Diagnosis of Normal and Abnormal Color Vision with Cone-Specific VEPs

Abstract

Purpose: Normal color vision depends on normal long wavelength (L), middle wavelength (M), and short wavelength sensitive (S) cones. Hereditary "red-green" color vision deficiency (CVD) is due to a shift in peak sensitivity or lack of L or M cones. Hereditary S cone CVD is rare but can be acquired as an early sign of disease. Current tests detect CVD but few diagnose type or severity, critical for linking performance to real-world demands.

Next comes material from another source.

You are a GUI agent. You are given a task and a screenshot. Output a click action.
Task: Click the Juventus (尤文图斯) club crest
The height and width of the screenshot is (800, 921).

The anomaloscope and newer subjective tests quantify CVD but are not applicable to infants or cognitively impaired patients. Our purpose was to develop an objective test of CVD with sensitivity and specificity comparable to current tests.

Methods: A calibrated visual-evoked potential (VEP) display and Food and Drug Administration-approved system was used to record L, M, and S cone-specific pattern-onset VEPs from 18 color vision normals (CVNs) and 13 hereditary CVDs. VEP amplitudes and latencies were compared between groups to establish VEP sensitivity and specificity.

Results: Cone VEPs show 100% sensitivity for diagnosis of CVD and 94% specificity for confirming CVN. L cone (protan) CVDs showed a significant increase in L cone latency (53.1 msec, P < 0.003) and decreased amplitude (10.8 uV, P < 0.0000005) but normal M and S cone VEPs (P > 0.31). M cone (deutan) CVDs showed a significant increase in M cone latency (31.0 msec, P < 0.000004) and decreased amplitude (8.4 uV, P < 0.006) but normal L and S cone VEPs (P > 0.29).

Conclusions: Cone-specific VEPs offer a rapid, objective test to diagnose hereditary CVD and show potential for detecting acquired CVD in various diseases.

Translational relevance: This paper describes the efficacy of cone-specific color VEPs for quantification of normal and abnormal color vision. The rapid, objective nature of this approach makes it suitable for detecting color sensitivity loss in infants and the cognitively impaired.

Keywords: VEPs; color vision; electrophysiology.

Figure 1

L, M, and S cone-specific checkerboard patterns used for pattern-onset VEPs. The cone-specific colored checks appeared as increments to the gray background, which appears different on each display due to color induction effects and photographic differences. The Weber contrast values are color coded for each cone type, while the white text represents contrast to nontargeted cone types, which is near or below threshold for detection.

Figure 2

Normal cone-specific pattern-onset VEP showing VEP latency and amplitude.

Figure 3

VEP waveforms from a normal subject (left), protan (L cone deficient, middle), and deutan (M cone deficient, right). VEP amplitude is shown on the y-axis (μV) and latency on the x-axis (msec). The L cone deficient (protan) shows decreased VEP amplitude and increased latency on the L cone VEP, and the M cone deficient (deutan) shows decreased amplitude and increased latency on the M cone VEP.

Figure 4

Mean VEP amplitudes (±2 standard errors) are shown for CVN, protan, and deutan groups. Compared to CVNs, two-tailed t-tests showed a significant decrease in VEP amplitude for protans on the L cone VEP (P < 0.0000005; “*”) and for deutans on the M cone VEP (P < 0.007; “*”). There was no difference between groups on the S cone VEP (P > 0.37).

Figure 5

Mean VEP latencies (±2 standard errors) are shown for CVN and protan, deutan, and CVD groups. Compared to CVNs, two-tailed t-tests showed a significant increase in VEP latency for protans on the L cone VEP (P < 0.003; “*”) and for deutans on the M cone VEP (P < 0.000004; “*”). There was no difference between groups on the S cone VEP (P > 0.58).

Figure 6

S cone VEPs are shown for a CVN subject at field sizes ranging from the standard 30-degree field down to 5 degrees. Please see text for further details.